### EXTRACT

Addressing these issues, this study investigates the aerodynamic coupling mechanism in the flexible wing membrane of a bat-inspired flapping-wing robot. It systematically analyzes the biomimetic wing’s morphological characteristics and kinematic parameters, while also detailing its configuration and motion law.

Then, considering that the bat wing has a special motion mode—that is, the unique stretching motion characteristics in the flapping period—and the passive torsion behavior of the flexible wing membrane around the leading edge axis driven by aerodynamic force, a calculation framework including chord length dynamic change, passive torsion angle distribution and local flow velocity related parameters is established. Based on the blade element theory, the applicable boundary of quasi-steady conditions is verified. The attached vortex model is used to analyze the coupling mechanism of translational lift and rotation effect. By incorporating unsteady virtual mass effects and inertial coupling dynamics, a comprehensive lift calculation model is developed. Wind tunnel testing validates this model, and error analysis comparing theoretical predictions with experimental results across various typical conditions confirms the method’s correctness and practicality.

2. The Structure and Movement of Wings

2.1. Definition of Coordinate System

In this paper, based on the analysis of the prototype structure characteristics of the winged chiroptera creatures, the bionic structure topology optimization design method is used to construct a flexible-wing system, so that it can realize the motion form of folding up and stretching down. The deformation of flexible wings includes active deformation and passive deformation. Duan et al. made a specific description of the deformation [24]. The prototype model of the bat-like flapping-wing flying robot is shown in Figure 1.

### SET TASKS
(a) Reproduce the passage of the bat-inspired flapping-wing robot text between "2. The Structure" and "in Figure 1.", inclusive.
(b) Render into French this sentence from the bat-inspired flapping-wing robot text: "The deformation of flexible wings includes active deformation and passive deformation."
(c) Write a continuation of the text on the bat-inspired flapping-wing robot, starting after its final sentence.
The material has no part in any of this work.

Records for locating displayed items:
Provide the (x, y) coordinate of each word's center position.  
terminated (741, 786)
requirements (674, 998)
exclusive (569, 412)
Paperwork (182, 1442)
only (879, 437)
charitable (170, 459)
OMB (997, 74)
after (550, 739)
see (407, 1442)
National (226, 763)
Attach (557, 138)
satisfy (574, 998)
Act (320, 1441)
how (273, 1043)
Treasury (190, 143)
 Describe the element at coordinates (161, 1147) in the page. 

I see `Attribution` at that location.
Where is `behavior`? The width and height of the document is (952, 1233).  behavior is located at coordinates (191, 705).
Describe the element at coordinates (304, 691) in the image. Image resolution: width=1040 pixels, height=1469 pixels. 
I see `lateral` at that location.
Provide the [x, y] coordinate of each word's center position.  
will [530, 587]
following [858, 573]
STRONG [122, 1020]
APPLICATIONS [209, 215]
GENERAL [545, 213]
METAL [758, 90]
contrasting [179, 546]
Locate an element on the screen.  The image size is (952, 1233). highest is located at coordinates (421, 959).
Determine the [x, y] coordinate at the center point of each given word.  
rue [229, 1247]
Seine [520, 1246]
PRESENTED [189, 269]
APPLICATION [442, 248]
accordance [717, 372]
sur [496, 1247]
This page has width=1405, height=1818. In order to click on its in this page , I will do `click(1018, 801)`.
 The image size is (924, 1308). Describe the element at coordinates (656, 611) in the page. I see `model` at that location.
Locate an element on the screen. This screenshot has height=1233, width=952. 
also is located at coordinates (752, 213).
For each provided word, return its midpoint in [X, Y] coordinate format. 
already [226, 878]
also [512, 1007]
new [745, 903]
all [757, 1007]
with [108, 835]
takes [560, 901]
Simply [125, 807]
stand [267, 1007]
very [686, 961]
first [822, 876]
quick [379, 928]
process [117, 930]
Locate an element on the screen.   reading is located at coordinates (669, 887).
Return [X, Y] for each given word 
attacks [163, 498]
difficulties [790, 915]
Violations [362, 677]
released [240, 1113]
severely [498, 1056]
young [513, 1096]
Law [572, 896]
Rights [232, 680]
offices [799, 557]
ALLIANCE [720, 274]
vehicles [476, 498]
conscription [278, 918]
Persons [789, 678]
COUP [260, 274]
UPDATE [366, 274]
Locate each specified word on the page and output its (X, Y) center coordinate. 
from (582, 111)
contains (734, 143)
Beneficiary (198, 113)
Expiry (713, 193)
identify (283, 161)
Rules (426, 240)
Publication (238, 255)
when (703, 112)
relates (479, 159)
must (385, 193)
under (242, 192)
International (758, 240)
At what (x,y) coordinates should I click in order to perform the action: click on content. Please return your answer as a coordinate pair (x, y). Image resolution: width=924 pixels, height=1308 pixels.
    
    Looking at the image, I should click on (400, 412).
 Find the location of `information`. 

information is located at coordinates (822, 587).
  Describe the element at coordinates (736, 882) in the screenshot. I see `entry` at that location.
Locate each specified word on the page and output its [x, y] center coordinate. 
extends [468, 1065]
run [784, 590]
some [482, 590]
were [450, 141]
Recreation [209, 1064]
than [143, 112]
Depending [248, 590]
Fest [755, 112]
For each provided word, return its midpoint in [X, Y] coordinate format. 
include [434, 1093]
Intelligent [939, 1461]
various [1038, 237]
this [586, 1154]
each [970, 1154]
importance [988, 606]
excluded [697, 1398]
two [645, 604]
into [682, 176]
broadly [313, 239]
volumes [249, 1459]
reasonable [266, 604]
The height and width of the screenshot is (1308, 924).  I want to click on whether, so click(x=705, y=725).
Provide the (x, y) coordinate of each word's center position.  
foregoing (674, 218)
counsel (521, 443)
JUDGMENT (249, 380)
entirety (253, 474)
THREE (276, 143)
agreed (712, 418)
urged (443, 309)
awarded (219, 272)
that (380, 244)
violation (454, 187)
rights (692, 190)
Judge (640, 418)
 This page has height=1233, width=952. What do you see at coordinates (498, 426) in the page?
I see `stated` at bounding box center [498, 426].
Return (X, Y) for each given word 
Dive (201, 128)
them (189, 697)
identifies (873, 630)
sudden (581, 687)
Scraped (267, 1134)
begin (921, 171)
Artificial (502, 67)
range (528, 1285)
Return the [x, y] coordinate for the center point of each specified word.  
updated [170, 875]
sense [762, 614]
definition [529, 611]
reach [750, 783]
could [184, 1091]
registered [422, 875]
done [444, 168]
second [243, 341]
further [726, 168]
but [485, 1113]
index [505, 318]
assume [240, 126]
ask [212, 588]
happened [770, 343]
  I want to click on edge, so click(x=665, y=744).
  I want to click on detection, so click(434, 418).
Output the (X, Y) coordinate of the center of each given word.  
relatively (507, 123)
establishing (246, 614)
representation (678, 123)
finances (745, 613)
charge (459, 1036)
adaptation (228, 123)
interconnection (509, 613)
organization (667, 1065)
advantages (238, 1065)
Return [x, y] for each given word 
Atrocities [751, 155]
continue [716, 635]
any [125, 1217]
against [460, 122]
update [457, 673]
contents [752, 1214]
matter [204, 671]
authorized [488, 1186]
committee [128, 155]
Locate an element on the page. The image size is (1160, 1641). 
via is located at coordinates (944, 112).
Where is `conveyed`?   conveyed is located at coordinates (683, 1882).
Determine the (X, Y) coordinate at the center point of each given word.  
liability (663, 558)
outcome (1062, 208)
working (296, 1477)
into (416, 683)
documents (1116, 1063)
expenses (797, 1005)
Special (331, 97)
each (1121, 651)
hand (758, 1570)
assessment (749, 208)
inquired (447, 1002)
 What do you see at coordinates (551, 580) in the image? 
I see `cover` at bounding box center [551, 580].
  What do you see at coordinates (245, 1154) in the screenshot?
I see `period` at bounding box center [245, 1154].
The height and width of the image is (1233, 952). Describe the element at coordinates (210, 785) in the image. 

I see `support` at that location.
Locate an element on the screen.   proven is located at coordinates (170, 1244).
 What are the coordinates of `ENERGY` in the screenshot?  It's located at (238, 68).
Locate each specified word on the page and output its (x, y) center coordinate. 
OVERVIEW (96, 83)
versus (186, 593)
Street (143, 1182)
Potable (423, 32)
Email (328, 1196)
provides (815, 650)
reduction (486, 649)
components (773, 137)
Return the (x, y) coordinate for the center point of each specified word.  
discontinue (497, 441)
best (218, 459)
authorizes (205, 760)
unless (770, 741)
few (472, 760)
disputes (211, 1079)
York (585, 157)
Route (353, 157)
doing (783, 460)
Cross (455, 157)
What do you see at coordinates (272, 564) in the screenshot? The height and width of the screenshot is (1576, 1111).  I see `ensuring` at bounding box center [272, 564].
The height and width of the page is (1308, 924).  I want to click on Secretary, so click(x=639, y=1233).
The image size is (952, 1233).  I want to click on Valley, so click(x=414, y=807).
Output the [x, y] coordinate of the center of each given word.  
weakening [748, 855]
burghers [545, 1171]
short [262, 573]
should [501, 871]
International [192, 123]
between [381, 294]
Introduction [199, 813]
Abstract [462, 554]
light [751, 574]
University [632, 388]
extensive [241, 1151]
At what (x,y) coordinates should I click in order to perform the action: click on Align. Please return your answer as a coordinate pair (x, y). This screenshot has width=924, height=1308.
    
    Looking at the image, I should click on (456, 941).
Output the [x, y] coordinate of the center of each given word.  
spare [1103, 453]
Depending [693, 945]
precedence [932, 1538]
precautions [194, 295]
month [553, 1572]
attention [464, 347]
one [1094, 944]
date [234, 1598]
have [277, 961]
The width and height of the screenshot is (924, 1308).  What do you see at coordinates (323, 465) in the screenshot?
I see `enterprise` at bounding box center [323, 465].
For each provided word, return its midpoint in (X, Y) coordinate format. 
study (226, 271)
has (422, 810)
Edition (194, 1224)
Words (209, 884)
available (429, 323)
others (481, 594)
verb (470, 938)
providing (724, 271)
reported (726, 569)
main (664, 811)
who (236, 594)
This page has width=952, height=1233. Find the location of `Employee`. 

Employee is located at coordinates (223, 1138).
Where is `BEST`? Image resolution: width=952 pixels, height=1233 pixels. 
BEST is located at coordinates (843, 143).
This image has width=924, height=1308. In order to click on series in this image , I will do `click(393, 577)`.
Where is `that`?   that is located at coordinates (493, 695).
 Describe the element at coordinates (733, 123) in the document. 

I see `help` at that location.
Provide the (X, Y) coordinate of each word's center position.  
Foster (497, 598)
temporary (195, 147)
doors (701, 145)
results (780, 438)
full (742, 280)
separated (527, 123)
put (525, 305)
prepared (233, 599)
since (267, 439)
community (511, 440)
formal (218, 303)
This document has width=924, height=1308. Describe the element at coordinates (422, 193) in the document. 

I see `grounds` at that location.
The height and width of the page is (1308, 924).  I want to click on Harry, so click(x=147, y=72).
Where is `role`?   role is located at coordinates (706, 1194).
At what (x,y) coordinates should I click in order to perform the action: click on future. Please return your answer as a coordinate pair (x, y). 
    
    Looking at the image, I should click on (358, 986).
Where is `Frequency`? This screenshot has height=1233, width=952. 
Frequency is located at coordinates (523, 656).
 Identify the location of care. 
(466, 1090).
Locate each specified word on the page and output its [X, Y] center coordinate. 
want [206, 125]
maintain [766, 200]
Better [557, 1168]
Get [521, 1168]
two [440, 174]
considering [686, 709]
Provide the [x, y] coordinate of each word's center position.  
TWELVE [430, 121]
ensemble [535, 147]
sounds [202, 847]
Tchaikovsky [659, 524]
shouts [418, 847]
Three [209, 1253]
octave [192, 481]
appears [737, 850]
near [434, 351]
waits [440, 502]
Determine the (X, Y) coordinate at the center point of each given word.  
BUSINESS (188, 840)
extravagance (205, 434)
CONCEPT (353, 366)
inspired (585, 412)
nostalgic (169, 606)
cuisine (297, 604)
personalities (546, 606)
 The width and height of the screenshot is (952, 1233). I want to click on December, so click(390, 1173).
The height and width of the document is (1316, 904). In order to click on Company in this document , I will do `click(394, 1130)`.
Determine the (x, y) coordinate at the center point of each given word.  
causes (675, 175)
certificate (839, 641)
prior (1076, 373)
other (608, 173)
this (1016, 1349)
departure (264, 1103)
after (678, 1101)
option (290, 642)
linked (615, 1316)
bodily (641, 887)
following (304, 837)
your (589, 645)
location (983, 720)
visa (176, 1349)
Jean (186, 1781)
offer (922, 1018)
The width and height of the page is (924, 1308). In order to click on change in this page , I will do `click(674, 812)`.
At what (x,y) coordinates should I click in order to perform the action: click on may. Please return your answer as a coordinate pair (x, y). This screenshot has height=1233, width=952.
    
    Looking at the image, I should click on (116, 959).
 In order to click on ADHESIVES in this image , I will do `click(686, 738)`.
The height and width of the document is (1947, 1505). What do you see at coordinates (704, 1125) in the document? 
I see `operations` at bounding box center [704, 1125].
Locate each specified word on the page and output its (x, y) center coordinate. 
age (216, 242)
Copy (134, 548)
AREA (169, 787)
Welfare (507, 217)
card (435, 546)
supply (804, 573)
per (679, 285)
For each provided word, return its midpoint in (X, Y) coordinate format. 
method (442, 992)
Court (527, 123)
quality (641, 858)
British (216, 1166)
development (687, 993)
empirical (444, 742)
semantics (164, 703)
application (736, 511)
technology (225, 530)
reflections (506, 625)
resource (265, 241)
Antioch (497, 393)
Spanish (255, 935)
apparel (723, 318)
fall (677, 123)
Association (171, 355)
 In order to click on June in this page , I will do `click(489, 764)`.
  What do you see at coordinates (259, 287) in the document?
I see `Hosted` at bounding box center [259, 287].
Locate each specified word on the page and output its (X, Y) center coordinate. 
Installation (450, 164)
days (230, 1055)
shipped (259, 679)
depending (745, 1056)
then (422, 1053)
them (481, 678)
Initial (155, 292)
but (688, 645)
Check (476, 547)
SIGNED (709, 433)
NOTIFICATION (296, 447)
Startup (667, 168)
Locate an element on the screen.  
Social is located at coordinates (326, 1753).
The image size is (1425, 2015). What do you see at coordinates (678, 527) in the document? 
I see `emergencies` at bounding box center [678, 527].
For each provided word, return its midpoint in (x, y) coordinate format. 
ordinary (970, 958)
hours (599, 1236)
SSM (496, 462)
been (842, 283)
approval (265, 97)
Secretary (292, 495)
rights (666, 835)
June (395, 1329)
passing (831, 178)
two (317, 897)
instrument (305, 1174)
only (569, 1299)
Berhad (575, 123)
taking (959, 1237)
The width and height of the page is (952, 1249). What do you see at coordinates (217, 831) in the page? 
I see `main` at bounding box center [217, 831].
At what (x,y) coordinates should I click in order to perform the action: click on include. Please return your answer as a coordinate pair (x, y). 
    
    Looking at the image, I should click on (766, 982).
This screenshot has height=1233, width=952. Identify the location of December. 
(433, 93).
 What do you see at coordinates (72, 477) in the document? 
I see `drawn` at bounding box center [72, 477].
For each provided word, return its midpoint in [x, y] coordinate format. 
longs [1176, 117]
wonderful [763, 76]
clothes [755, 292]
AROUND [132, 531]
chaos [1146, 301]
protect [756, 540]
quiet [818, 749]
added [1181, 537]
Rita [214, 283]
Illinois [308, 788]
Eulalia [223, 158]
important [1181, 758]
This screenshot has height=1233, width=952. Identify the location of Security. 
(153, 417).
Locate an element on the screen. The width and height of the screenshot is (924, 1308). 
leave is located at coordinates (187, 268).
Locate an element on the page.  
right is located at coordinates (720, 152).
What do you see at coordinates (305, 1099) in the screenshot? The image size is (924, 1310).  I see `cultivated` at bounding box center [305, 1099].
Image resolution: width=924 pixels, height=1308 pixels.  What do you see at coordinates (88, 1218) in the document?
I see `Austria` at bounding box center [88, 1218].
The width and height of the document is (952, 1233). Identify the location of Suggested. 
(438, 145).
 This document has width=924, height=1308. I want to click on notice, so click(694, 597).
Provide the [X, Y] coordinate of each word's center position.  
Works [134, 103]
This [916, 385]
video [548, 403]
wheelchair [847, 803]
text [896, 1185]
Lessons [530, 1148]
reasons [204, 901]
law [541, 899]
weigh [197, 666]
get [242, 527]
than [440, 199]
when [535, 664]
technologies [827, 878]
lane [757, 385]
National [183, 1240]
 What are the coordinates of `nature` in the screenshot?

### SET OF ANSWERS
(a)
2. The Structure and Movement of Wings

2.1. Definition of Coordinate System

In this paper, based on the analysis of the prototype structure characteristics of the winged chiroptera creatures, the bionic structure topology optimization design method is used to construct a flexible-wing system, so that it can realize the motion form of folding up and stretching down. The deformation of flexible wings includes active deformation and passive deformation. Duan et al. made a specific description of the deformation [24]. The prototype model of the bat-like flapping-wing flying robot is shown in Figure 1.

(b) La déformation des ailes flexibles comprend une déformation active et une déformation passive.

(c)
In order to facilitate the calculation of lift, Duan et al. established a flapping-wing flight robot coordinate system, as shown in Figure 2 [24].

The body coordinate system based on the center of mass is adopted. Taking the right wing as an example, the coordinate system O_w-X_wY_wZ_w of the flapping wing is fixed at the proximal joint of the leading edge of the wing, and the coordinate system O_m-X_mY_mZ_m on the wing membrane is located on the wing membrane of the wing.

The flapping angle of the wing varies with time, as follows:

$${\theta }_o\left(t\right)=A_f\mathrm{s}\mathrm{i}\mathrm{n}\left(2\pi ft\right)$$

(1)

where ${\theta }_o$ is the flapping angle, $A_f$ is the amplitude of the flapping angle and $f$ is the flapping frequency.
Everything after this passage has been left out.